Теперь он уже не мог найти ни того холма из раскаленных кирпичей над телом матери, ни той воронки на месте дома, где осталась сестра. Вокруг были развалины и пылающие коробки домов — все незнакомо и страшно.
* * *
Кажется, на востоке, за рекой, занималась заря, когда он снова оказался среди людей — на берегу, распаханном, вспоротом раскаленным железом.
У реки искали спасения. Спасения от огня и от еще более страшного, чем огонь. В город рвались фашисты. Но река не могла спасти — река сама горела. И наверно, ему показалось бы странным, если бы она не горела.
Горящая вода захлестывала причалы, пароходы, стоящие на рейде, и те, что пытались уйти с детьми и ранеными туда, на левый берег, где занималась заря. Но и заря казалась пожаром. Казалось — горит весь мир, и негде укрыться от огня. Пылающая вода выплескивалась на прибрежный песок, лизала ноги людей, мечущихся вдоль берега. «Нефтехранилища! Это — нефтехранилища!..»

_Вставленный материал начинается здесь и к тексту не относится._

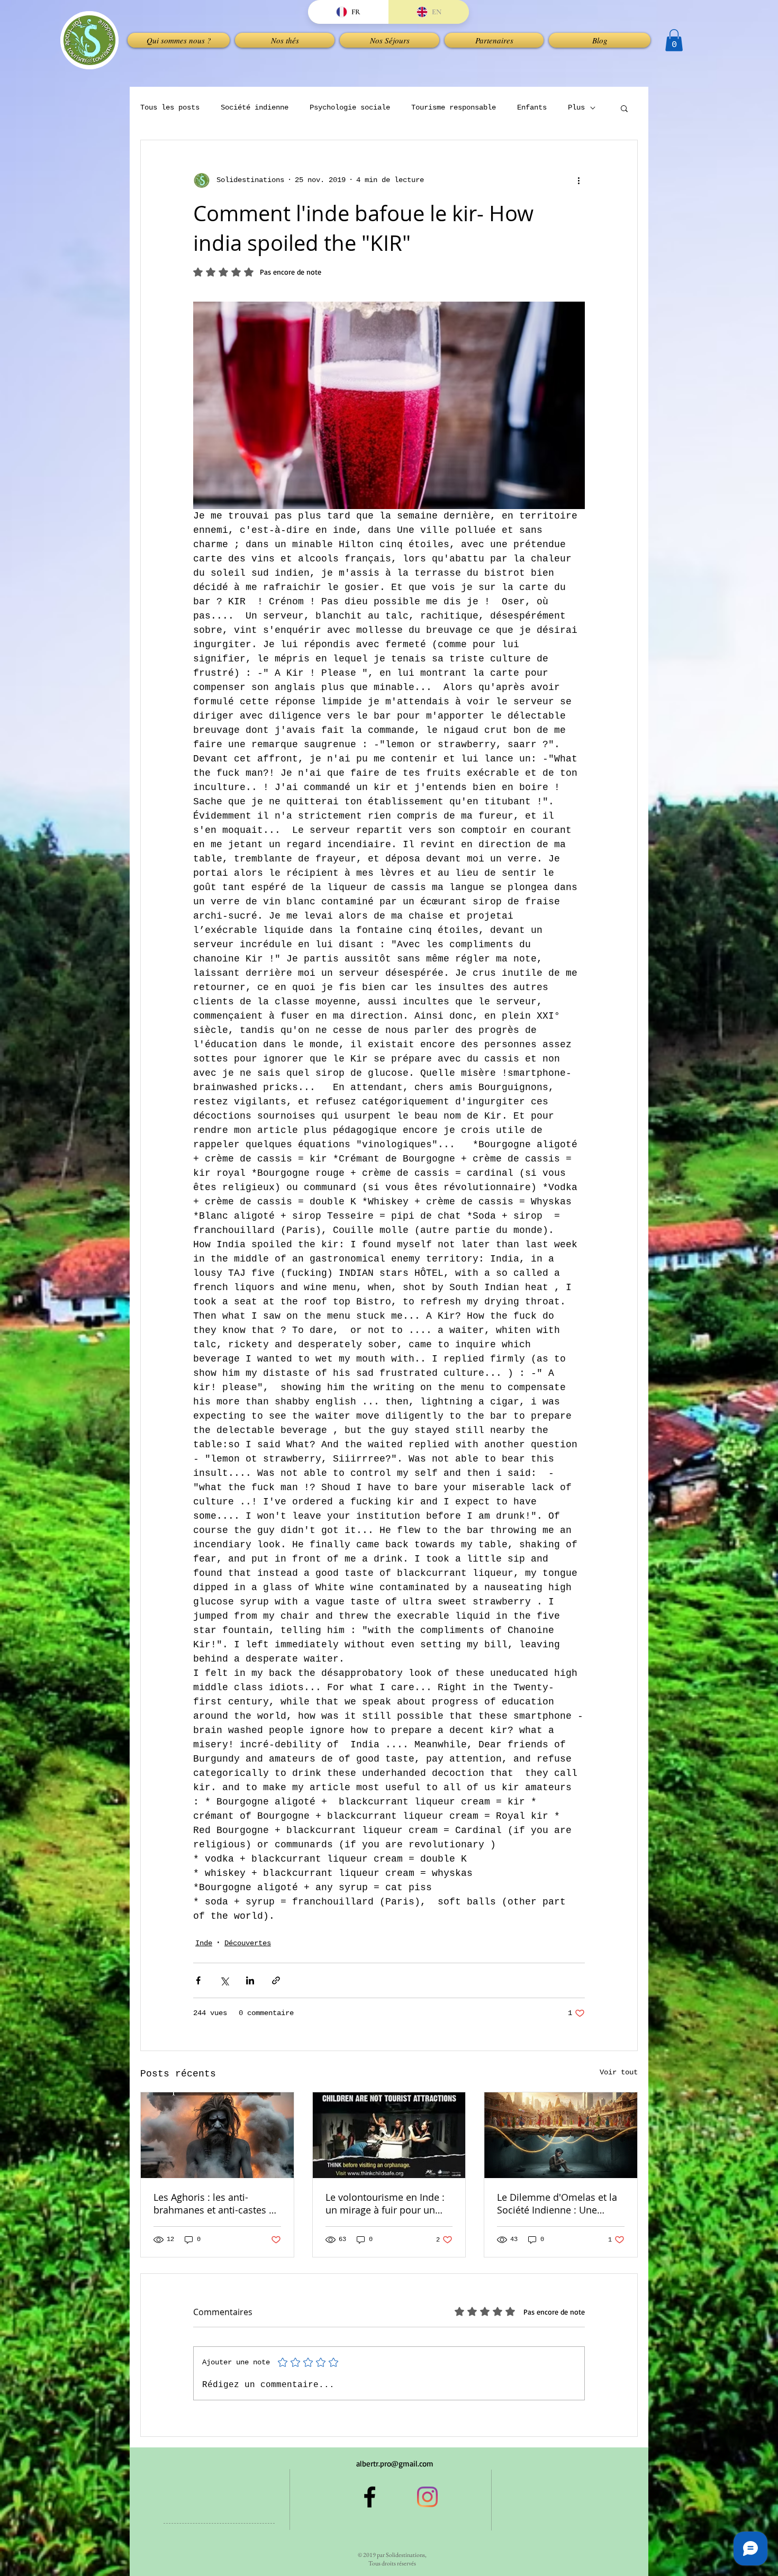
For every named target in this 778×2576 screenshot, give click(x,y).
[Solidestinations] (370, 2497)
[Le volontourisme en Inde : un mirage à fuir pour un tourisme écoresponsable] (389, 2135)
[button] (284, 40)
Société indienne (254, 107)
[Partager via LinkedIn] (250, 1980)
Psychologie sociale (350, 107)
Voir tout (619, 2072)
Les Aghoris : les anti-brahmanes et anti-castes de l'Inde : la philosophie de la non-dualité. (216, 2203)
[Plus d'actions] (578, 180)
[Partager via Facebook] (198, 1980)
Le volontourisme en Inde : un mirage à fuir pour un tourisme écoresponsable (385, 2203)
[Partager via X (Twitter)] (224, 1980)
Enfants (532, 107)
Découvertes (247, 1943)
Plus (576, 107)
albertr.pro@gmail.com (394, 2464)
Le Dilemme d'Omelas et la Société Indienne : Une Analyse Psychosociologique (560, 2203)
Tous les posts (170, 107)
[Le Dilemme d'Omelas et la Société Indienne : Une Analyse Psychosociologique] (560, 2135)
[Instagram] (427, 2497)
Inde (203, 1943)
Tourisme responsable (453, 107)
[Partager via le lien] (276, 1980)
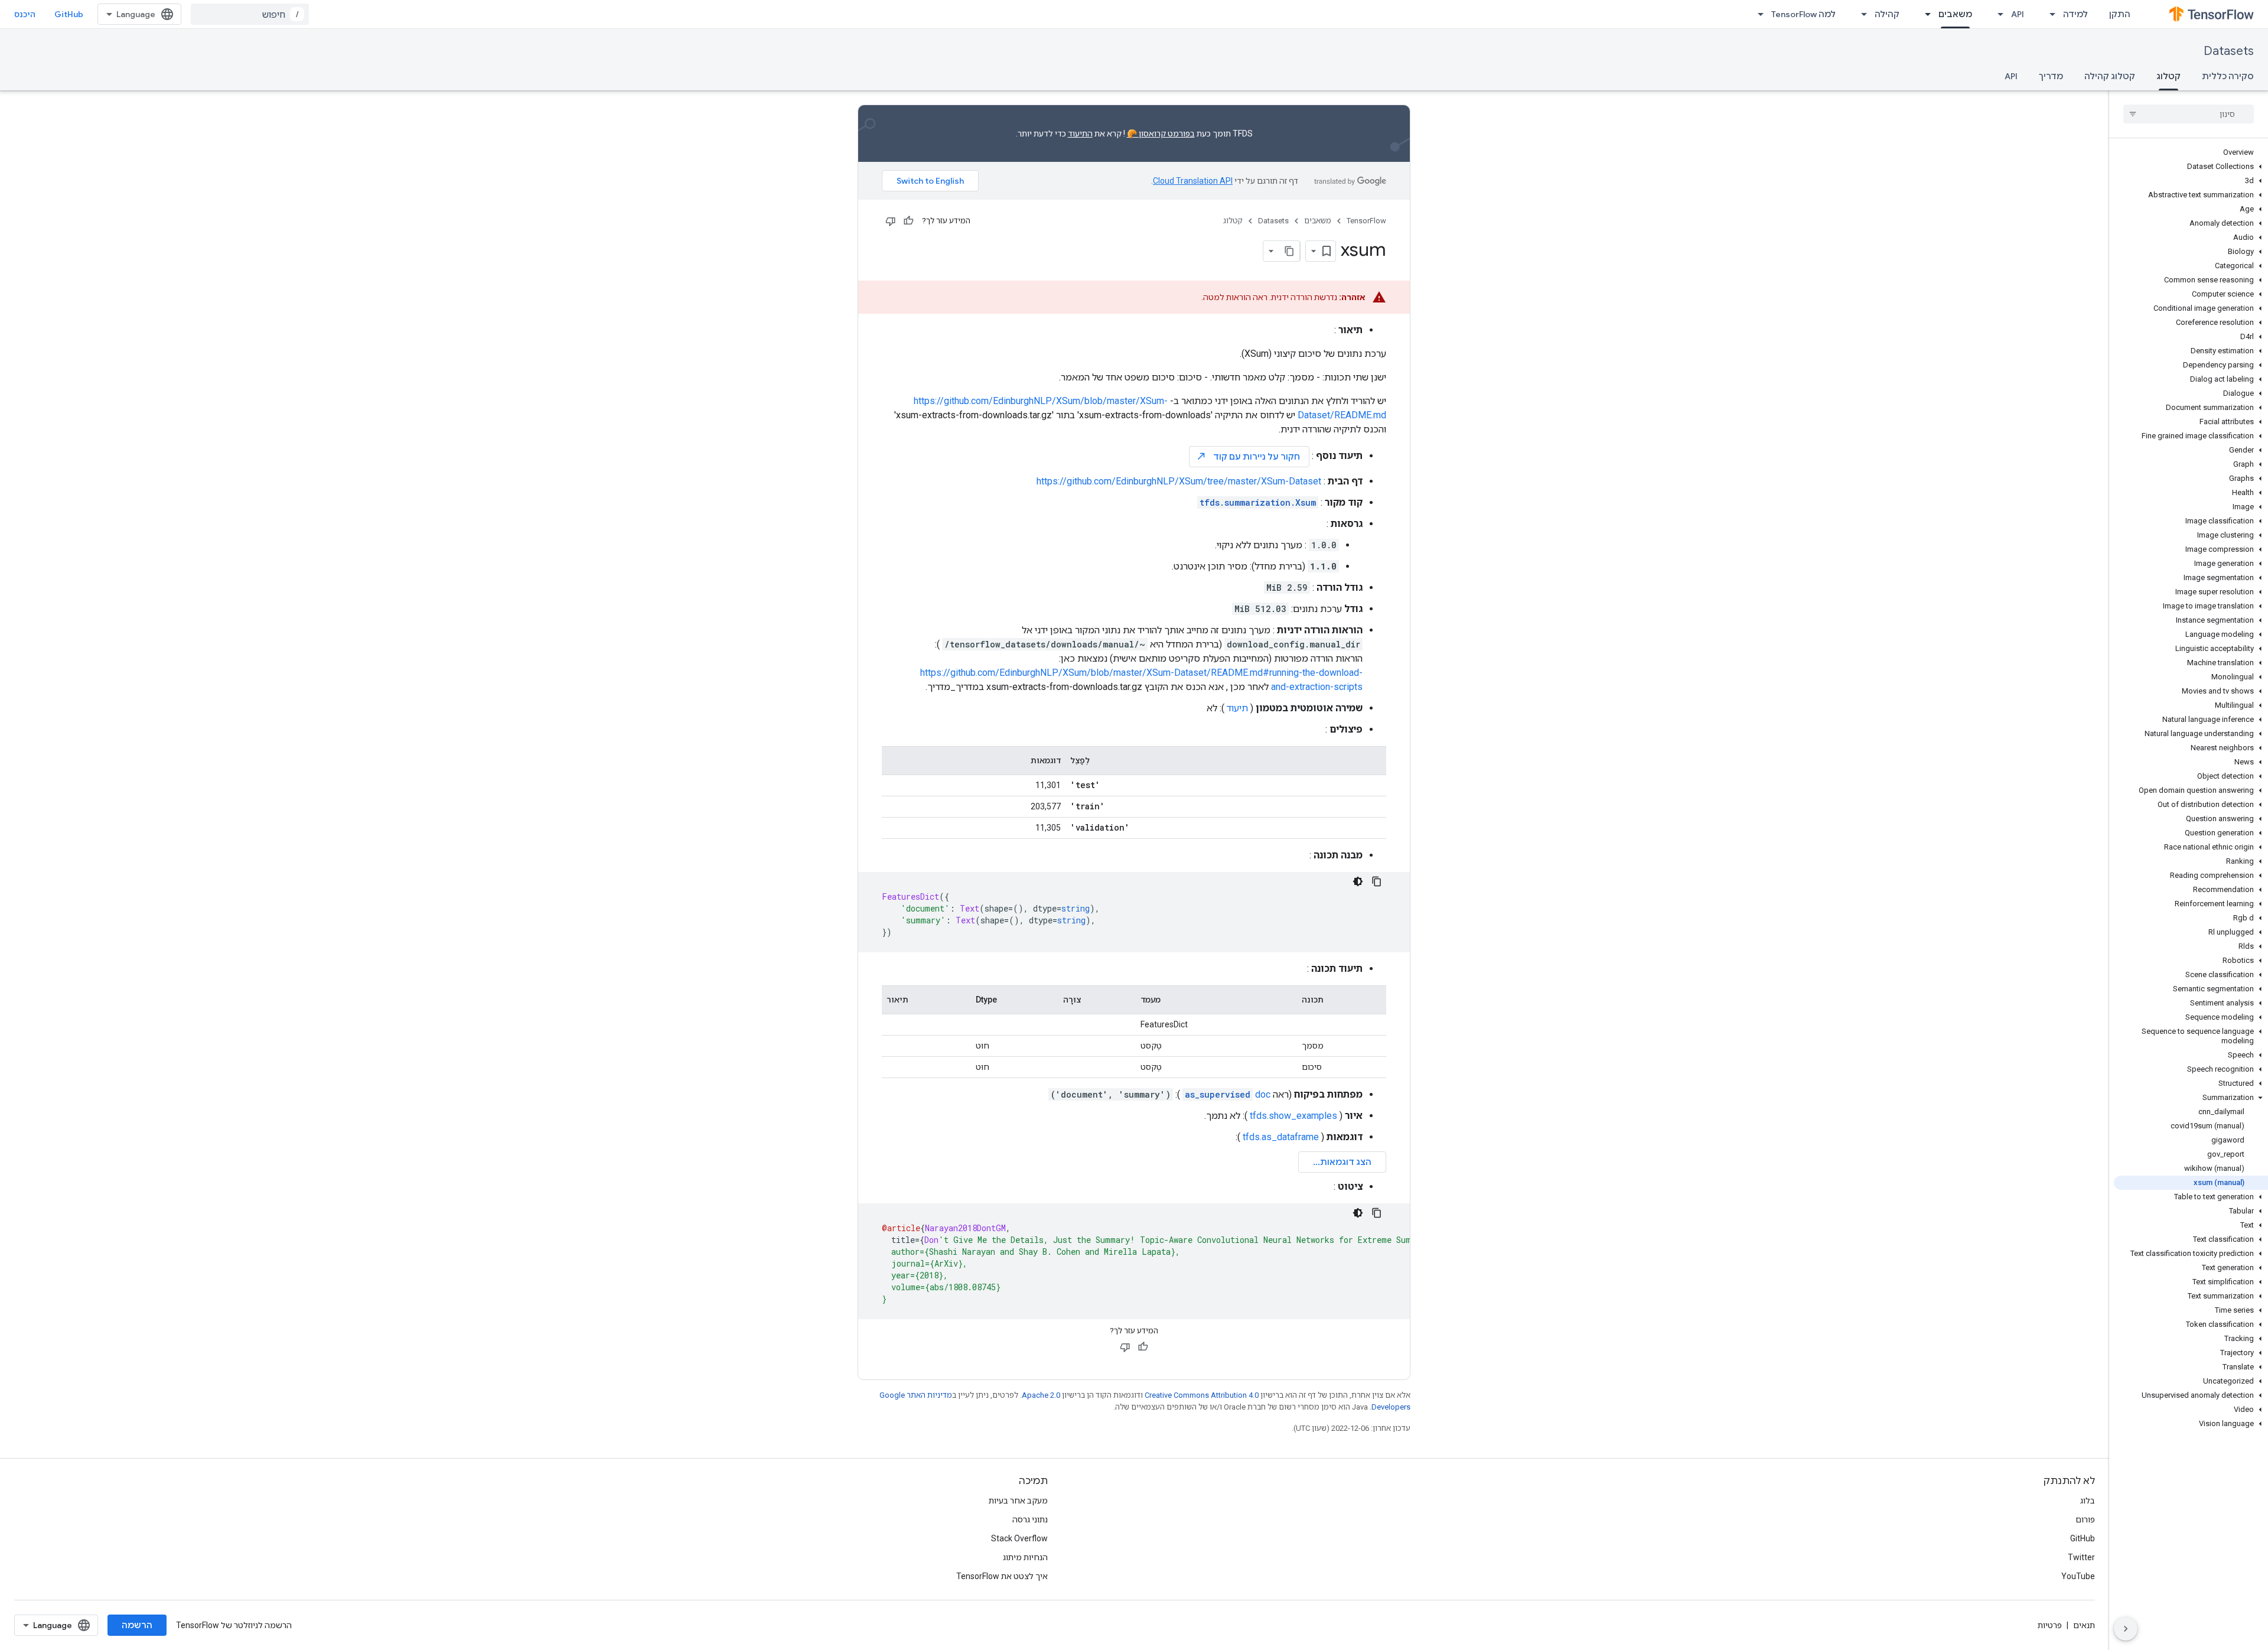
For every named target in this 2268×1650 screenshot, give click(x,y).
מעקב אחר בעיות (1018, 1500)
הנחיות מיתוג (1025, 1557)
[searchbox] (2188, 114)
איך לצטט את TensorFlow (1002, 1576)
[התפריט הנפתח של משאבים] (1924, 14)
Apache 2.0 (1041, 1395)
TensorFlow (1366, 220)
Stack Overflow (1019, 1538)
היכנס (24, 14)
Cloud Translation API (1193, 180)
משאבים (1955, 14)
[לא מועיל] (891, 221)
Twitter (2081, 1557)
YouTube (2078, 1576)
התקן (2119, 14)
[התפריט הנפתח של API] (1997, 14)
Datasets (2229, 51)
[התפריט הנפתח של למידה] (2049, 14)
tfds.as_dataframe (1281, 1137)
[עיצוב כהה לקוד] (1357, 881)
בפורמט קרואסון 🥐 (1161, 133)
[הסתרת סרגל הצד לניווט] (2125, 1629)
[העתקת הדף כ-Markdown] (1289, 251)
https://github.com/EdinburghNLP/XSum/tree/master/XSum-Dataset (1179, 481)
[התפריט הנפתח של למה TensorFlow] (1757, 14)
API (2017, 14)
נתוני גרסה (1030, 1519)
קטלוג (2168, 76)
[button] (2191, 167)
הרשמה (137, 1625)
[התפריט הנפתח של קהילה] (1860, 14)
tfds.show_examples (1293, 1115)
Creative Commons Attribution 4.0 (1202, 1395)
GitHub (68, 14)
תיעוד (1237, 708)
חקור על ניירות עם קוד (1248, 456)
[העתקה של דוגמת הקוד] (1376, 881)
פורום (2085, 1519)
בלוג (2087, 1500)
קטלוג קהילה (2109, 76)
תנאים (2084, 1625)
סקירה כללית (2228, 76)
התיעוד (1080, 133)
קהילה (1887, 14)
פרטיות (2050, 1625)
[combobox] (250, 14)
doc (1227, 1094)
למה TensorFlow (1803, 14)
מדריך (2051, 76)
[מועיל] (908, 221)
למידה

Город пылал, как огромный костер. Но огонь гигантского пожара не давал света. От огня шел багровый мрак. Багровый мрак покрывал все небо, проглатывал рассвет, превращая и его в зарево, разрастался, вбирая в себя теперь не только огонь и дым горящего города, но и кровь сожженных людей.
Временами ему казалось, что все это — не жизнь, что все это не настоящее, потому что такого не могло быть! Казалось — тот праздничный и светлый, из прошлого, театр вдруг предательски обнажил мрачный черно-багровый занавес, разыгрывая чудовищный спектакль, издеваясь над людьми, что метались вдоль пылающей реки, издеваясь над ним, над живой, не погибшей матерью! Вот поднимется этот занавес, и навсегда исчезнет багровый мрак. И мать появится рядом, и река погасит свое пламя… Но занавес не поднимался. Черной дымной тучей гигантского пожара он висел над городом, и ветер, рожденный невиданным пламенем, колыхал и трепал его по всему небу. Багровый мрак не уходил с земли, не давал свету прорваться к ней…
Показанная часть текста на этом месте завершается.